▶ **Problem details**:
Reproduce only the lines below from the line containing "Click the purple Resistenza text label" to the line containing "The height and", exactly as written, with both end lines kept. Omit the pictures.

Task inputs START

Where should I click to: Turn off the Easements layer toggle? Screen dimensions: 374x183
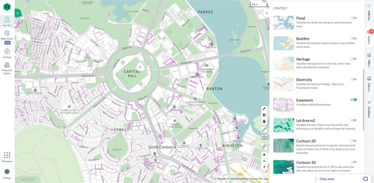click(x=353, y=100)
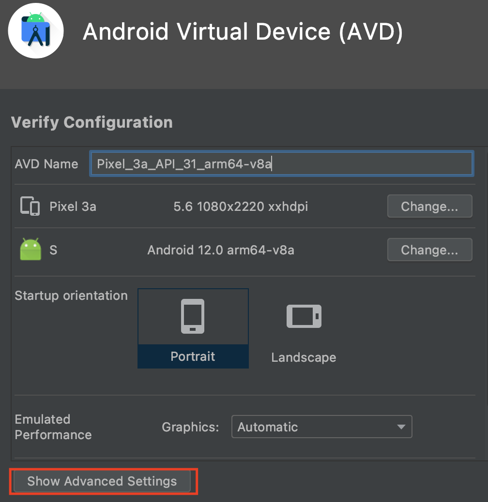Focus the AVD Name text field

point(282,163)
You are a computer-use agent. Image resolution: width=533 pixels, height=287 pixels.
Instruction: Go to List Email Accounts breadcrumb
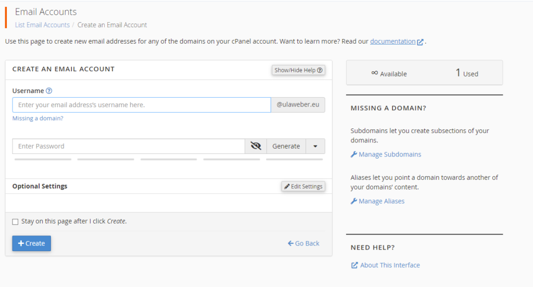42,25
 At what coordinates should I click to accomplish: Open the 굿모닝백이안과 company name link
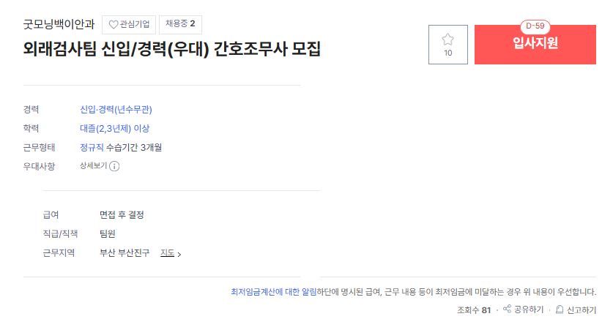pos(59,25)
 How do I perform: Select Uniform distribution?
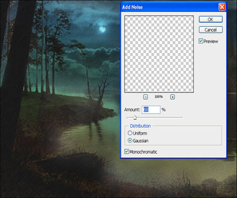tap(130, 133)
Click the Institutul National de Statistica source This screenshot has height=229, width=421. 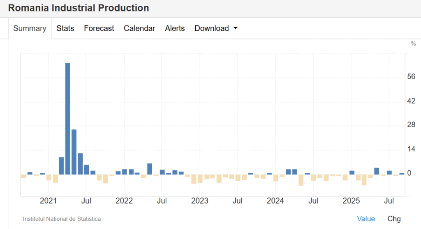pyautogui.click(x=62, y=219)
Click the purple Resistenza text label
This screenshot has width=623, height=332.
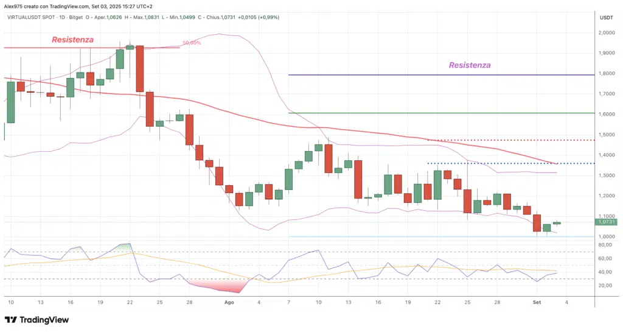469,65
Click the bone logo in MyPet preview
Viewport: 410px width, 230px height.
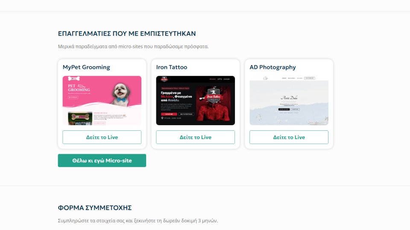[74, 78]
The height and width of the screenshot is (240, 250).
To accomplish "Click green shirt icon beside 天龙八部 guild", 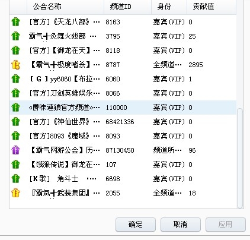I will pos(15,22).

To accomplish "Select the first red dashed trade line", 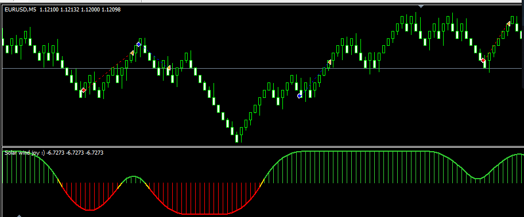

Task inputs END

▶ **Answer to the problem**:
Click the purple Resistenza text label
This screenshot has width=623, height=332.
469,65
Click the bone logo in MyPet preview
Viewport: 410px width, 230px height.
[74, 78]
The height and width of the screenshot is (240, 250).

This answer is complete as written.